The average continuous corn yield penalty increased nearly threefold from the third year to the seventh year of successive corn crops, according to 5 years’ research in east-central Illinois by University of Illinois’ Laura Gentry, soil scientist, and Fred Below, crop physiologist. The persistence of the yield penalty was regardless of N rates, they found.

“This is at odds with claims of many Corn Belt farmers who argue that continuous-corn yields eventually attain the same level as corn-soybean rotations,” Gentry says.

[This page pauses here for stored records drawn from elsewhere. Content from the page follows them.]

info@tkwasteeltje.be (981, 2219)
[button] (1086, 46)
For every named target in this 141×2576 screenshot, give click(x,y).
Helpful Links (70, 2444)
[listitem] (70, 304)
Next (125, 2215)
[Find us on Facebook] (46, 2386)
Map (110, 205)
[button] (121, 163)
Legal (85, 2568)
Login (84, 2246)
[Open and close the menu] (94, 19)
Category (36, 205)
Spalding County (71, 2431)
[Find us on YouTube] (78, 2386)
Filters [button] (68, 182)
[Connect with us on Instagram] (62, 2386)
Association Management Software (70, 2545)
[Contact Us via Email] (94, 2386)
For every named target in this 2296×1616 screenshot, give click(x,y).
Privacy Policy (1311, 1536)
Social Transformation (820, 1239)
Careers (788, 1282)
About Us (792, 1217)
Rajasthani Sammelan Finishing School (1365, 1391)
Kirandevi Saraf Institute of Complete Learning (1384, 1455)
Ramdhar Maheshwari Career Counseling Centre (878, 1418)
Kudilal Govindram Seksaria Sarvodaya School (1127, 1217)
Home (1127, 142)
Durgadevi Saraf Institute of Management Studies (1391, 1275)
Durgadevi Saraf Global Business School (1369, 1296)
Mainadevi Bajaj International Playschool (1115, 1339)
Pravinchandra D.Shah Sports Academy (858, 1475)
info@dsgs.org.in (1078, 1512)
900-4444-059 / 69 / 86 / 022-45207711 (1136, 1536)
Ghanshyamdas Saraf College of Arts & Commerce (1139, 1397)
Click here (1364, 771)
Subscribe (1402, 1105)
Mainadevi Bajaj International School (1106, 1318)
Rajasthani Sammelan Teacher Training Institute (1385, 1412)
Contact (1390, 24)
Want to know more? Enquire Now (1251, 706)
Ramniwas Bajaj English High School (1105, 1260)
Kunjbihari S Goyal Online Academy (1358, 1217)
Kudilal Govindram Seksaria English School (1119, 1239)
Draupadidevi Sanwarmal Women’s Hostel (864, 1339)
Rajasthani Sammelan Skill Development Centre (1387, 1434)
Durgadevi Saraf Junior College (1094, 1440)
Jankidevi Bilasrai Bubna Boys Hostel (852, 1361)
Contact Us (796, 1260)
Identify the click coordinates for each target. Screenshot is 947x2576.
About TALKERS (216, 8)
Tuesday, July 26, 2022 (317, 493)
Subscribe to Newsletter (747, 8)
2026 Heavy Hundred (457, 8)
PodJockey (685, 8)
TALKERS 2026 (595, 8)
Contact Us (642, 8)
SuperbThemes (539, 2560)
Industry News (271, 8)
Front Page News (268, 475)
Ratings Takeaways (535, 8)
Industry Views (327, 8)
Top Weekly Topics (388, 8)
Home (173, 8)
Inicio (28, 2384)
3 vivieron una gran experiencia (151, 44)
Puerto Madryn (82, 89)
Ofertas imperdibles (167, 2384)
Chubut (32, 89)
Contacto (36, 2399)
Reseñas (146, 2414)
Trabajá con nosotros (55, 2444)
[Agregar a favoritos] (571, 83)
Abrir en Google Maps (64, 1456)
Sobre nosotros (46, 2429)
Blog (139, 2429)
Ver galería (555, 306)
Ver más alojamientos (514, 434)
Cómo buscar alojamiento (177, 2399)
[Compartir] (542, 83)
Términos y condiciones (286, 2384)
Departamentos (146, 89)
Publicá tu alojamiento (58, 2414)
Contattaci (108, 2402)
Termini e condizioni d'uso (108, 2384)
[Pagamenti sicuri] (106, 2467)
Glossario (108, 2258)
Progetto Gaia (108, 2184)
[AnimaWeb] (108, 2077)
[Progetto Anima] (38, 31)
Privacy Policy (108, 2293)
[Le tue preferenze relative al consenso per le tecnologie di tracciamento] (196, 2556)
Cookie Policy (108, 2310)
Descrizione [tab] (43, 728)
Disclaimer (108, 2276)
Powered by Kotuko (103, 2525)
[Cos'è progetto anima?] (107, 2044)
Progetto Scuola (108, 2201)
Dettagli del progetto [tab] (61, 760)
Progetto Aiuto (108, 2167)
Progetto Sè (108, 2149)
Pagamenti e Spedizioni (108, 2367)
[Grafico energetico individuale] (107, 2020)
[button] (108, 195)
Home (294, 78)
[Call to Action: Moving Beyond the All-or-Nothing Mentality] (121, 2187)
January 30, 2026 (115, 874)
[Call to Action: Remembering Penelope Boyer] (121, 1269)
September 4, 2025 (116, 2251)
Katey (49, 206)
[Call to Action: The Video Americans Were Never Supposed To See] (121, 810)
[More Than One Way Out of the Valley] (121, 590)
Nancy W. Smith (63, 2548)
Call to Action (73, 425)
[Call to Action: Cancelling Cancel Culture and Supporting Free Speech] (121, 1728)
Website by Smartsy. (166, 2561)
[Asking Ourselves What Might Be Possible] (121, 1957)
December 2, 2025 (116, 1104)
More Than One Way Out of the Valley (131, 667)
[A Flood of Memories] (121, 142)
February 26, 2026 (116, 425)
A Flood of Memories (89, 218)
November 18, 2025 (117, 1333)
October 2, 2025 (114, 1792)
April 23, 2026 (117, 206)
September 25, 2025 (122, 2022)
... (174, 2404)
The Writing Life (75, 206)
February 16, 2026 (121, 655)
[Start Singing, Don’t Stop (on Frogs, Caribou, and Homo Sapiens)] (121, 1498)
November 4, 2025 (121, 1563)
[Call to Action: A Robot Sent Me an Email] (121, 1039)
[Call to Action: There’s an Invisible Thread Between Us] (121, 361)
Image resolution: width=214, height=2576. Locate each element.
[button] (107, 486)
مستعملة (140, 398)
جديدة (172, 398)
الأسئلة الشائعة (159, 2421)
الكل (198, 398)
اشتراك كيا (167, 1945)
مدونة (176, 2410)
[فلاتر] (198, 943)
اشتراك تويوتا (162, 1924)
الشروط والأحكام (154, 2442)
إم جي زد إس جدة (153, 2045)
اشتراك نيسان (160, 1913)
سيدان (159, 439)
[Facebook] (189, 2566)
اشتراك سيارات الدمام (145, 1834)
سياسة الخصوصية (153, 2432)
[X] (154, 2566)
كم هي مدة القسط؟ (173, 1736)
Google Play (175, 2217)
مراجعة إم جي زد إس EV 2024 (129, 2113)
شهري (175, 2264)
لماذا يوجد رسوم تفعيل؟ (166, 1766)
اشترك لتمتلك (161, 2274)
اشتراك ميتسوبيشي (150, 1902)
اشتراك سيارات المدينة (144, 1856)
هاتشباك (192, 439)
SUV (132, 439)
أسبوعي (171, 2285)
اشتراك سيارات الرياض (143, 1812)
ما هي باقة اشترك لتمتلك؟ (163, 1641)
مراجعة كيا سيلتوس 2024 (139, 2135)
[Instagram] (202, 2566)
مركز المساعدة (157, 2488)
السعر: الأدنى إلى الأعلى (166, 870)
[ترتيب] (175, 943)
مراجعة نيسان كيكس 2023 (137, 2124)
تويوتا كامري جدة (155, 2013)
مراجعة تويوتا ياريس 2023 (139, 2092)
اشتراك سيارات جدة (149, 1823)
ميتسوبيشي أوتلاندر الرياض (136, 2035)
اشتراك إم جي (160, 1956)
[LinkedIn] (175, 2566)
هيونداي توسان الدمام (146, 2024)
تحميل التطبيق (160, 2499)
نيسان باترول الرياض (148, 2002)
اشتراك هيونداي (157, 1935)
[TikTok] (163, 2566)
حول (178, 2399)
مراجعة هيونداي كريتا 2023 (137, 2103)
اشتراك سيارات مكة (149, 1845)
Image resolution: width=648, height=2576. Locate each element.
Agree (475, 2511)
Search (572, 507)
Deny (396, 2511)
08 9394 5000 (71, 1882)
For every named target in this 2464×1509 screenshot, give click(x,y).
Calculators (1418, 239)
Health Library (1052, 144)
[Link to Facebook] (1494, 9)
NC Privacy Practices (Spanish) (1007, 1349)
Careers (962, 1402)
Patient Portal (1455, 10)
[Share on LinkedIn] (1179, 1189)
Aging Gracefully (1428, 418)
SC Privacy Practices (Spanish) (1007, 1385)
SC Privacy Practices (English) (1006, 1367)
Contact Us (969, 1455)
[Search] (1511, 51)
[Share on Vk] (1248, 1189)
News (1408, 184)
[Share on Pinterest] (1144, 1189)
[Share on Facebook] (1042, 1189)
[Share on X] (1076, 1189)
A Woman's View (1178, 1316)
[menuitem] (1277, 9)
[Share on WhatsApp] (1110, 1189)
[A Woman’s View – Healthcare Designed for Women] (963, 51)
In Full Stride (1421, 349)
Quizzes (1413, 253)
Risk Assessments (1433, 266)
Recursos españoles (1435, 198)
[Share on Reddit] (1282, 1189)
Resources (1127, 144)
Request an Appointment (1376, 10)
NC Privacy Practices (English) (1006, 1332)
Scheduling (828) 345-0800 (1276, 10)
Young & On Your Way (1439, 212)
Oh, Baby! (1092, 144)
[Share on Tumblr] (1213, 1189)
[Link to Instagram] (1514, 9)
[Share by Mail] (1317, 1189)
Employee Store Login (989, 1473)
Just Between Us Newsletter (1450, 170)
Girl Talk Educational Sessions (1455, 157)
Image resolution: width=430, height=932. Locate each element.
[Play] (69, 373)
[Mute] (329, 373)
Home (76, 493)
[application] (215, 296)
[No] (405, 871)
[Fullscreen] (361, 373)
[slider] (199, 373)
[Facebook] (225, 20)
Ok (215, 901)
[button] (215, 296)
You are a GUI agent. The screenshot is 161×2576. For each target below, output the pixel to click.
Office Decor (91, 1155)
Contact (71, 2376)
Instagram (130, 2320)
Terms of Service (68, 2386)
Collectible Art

The causes are still a bit of a mystery. The best predictors of the continuous-corn yield penalty in any given year, the research found, are:

  • N availability. Soil-N mineralization decreases in continuous-corn systems, Gentry says. In very good growing years, when soils mineralize a lot of N, increased N supply can largely offset the yield penalty, she says. “Unfortunately, higher N rates do not eliminate the yield penalty during average or poor growing seasons.”
  • Number of years in continuous corn. The yearly residue accumulation in continuous-corn systems can lower soil temps and delay germination, tie up N, harbor diseases and fungi, and interfere with seed placement, stand establishment and soil microorganisms, Gentry says. “Our research shows a clear escalation in the yield penalty from the third year to the fifth year to the seventh year.”
  • Unfavorable weather is more detrimental to corn grown continuously than in rotation.

bad weather intensifies continuous corn yield penalty

Two of these three factors — weather and soil N mineralization — are beyond farmers’ control. So, for those who decide to raise continuous corn, “managing corn stover has the greatest potential for reducing the continuous corn yield penalty,” Gentry says.